Энгельс заявил, что не намерен навязывать своих услуг, но и не хочет малодушно покинуть свой пост, а потому, ни к чему себя не обязывая, требует, чтобы указанное пожелание было предъявлено ему в письменной форме, черным по белому, за подписями всех членов Комитета безопасности.
Г-н Хёхстер поставил вопрос в Комитете безопасности, и в тот же самый день было принято следующее решение:
«Полностью отдавая должное деятельности, проявленной до сих пор в здешнем городе гражданином Фридрихом Энгельсом из Бармена, проживавшем в последнее время в Кёльне, просим его, однако, сегодня же оставить пределы здешней городской общины, так как его пребывание может дать повод к недоразумениям относительно характера движения».
Еще до принятия этого постановления Энгельс заявил, что он исполнит требование Комитета безопасности только тогда, когда ему прикажет это Мирбах. Мирбах прибыл сюда по его предложению, и он не может поэтому уйти прежде, чем Мирбах его не отпустит.
После многочисленных настояний со стороны Комитета безопасности Мирбах подписал, наконец, 15-го утром соответствующий приказ, который был обнародован потом в виде плаката.
Вооруженные рабочие и добровольческий отряд были крайне возмущены постановлением Комитета безопасности. Они потребовали, чтобы Энгельс остался, обещая «защищать его ценою своей жизни». Энгельс лично отправился к ним и успокоил их, сославшись при этом на Мирбаха и заявив, что он не станет первым отказывать в повиновении коменданту, приглашенному по его же, Энгельса, предложению и пользующемуся к тому же его безусловным доверием.
Энгельс произвел затем еще рекогносцировку в окрестностях и, передав пост своему адъютанту, удалился из Эльберфельда.
Пусть бергские и маркские рабочие, проявившие по отношению к члену нашей редакции такое поразительное расположение и такую привязанность, поймут, что теперешнее движение — только пролог другого, в тысячу раз более серьезного движения, в котором дело будет идти об их, рабочих, кровных интересах. Это новое революционное движение явится результатом нынешнего движения, и как только оно начнется, Энгельс — в этом рабочие могут быть уверены! — подобно всем другим редакторам «Neue Rheinische Zeitung», окажется на своем посту, и никакие силы в мире не вынудят его тогда оставить этот пост.

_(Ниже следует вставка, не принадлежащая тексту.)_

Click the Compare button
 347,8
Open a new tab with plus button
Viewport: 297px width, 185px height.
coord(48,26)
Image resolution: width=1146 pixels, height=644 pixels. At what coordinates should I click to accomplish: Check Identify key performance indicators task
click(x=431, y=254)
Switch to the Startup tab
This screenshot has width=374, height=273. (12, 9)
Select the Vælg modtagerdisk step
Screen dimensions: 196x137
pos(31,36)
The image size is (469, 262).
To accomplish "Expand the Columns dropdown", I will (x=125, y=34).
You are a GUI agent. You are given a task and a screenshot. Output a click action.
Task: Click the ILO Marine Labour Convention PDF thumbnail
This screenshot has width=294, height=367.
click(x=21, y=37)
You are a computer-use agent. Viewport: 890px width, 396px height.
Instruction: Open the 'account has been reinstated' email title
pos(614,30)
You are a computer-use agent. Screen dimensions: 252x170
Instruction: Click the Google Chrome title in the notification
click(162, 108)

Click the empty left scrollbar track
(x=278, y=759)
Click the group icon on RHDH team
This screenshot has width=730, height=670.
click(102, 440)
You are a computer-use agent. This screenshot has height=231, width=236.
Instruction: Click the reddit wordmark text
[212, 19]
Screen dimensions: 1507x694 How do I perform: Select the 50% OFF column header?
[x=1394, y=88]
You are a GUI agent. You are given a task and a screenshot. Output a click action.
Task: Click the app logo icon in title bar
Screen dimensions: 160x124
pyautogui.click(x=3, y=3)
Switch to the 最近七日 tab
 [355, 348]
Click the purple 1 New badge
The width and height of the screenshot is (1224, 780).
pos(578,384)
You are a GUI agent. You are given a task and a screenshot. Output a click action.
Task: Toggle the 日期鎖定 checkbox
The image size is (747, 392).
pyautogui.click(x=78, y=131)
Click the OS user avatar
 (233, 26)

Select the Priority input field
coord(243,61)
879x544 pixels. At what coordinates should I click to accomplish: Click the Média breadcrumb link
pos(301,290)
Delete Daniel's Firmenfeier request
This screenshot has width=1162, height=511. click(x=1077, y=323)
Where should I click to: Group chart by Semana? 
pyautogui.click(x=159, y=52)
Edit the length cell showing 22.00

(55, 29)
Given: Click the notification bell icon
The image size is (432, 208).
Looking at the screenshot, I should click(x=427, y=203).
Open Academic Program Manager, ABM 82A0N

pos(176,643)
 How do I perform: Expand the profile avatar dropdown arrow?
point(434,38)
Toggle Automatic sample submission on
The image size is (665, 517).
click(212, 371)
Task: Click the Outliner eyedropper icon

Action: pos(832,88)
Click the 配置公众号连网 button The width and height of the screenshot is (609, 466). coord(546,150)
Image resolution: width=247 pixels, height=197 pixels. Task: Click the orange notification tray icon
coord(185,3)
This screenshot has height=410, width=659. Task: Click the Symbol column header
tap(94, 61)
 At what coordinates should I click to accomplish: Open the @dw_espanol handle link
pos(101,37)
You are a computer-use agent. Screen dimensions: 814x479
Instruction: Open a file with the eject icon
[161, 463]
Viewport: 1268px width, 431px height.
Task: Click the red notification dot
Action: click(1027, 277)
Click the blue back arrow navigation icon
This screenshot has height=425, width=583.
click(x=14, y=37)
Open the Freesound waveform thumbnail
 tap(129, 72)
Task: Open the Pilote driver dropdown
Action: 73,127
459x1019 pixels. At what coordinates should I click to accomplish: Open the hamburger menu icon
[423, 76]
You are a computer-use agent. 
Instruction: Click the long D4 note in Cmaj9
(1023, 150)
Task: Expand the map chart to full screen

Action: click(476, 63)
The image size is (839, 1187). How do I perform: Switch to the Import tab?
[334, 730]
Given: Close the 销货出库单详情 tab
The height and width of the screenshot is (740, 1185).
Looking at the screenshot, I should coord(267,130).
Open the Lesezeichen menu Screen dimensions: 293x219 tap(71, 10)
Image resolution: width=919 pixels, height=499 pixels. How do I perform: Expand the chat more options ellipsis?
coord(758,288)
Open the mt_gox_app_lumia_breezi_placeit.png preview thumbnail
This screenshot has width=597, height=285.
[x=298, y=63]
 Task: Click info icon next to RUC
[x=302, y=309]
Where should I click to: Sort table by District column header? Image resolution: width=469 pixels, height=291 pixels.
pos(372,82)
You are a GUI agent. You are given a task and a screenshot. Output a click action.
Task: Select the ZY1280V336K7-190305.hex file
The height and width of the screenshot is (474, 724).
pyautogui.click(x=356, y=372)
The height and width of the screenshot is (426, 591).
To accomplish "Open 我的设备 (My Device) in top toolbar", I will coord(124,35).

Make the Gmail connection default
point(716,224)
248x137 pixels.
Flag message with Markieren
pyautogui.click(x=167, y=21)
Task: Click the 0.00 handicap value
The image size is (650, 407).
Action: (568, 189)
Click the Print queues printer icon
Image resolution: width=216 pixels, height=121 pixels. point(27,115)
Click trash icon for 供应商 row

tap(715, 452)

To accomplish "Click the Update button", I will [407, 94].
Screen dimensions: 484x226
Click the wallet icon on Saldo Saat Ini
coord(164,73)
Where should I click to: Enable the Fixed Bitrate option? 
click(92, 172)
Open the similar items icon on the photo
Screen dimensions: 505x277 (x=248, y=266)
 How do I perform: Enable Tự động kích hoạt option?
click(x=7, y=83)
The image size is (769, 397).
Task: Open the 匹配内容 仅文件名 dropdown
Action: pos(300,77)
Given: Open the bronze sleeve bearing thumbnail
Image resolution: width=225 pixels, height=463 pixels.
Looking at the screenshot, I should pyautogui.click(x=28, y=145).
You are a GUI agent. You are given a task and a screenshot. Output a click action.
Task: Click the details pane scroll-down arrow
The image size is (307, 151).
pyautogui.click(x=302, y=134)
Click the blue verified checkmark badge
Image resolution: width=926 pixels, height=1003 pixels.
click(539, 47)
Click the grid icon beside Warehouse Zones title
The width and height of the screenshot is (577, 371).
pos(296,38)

Написана Ф. Энвельсом 16 мая 1849 г.
Напечатано во втором выпуске «Neue Rheinische Zeitung» № 300, 17 мая 1849 г.
Печатается по тексту газеты
Перевод с немецкого
ПОЛИЦЕЙСКОЕ УНИЧТОЖЕНИЕ «NEUE RHEINISCHE ZEITUNG»
Кёльн, 18 мая. Некоторое время тому назад из Берлина потребовали от местных властей снова объявить в Кёльне осадное положение. Намеревались по законам военного времени устранить «Neue Rheinische Zeitung»,
«В своих последних номерах (!) «Neue Rheinische Zeitung» выступает все более решительно, возбуждая презрение к существующему правительству, призывая к насильственному перевороту и установлению социальной республики. Поэтому ее главный редактор, доктор Карл Маркс, должен быть лишен права гостеприимства (!), столь оскорбительно им нарушенного, а так как им не получено разрешение на дальнейшее пребывание в землях прусского государства, ему должно быть предписано покинуть таковое в течение 24 часов. В случае, если он добровольно не подчинится предъявленному ему требованию, он подлежит принудительному препровождению за границу».
Кёльн, 11 мая 1849 г.
Королевское окружное управление
Мёллер
Королевскому полицейдиректору г-ну Гейгеру, здесь.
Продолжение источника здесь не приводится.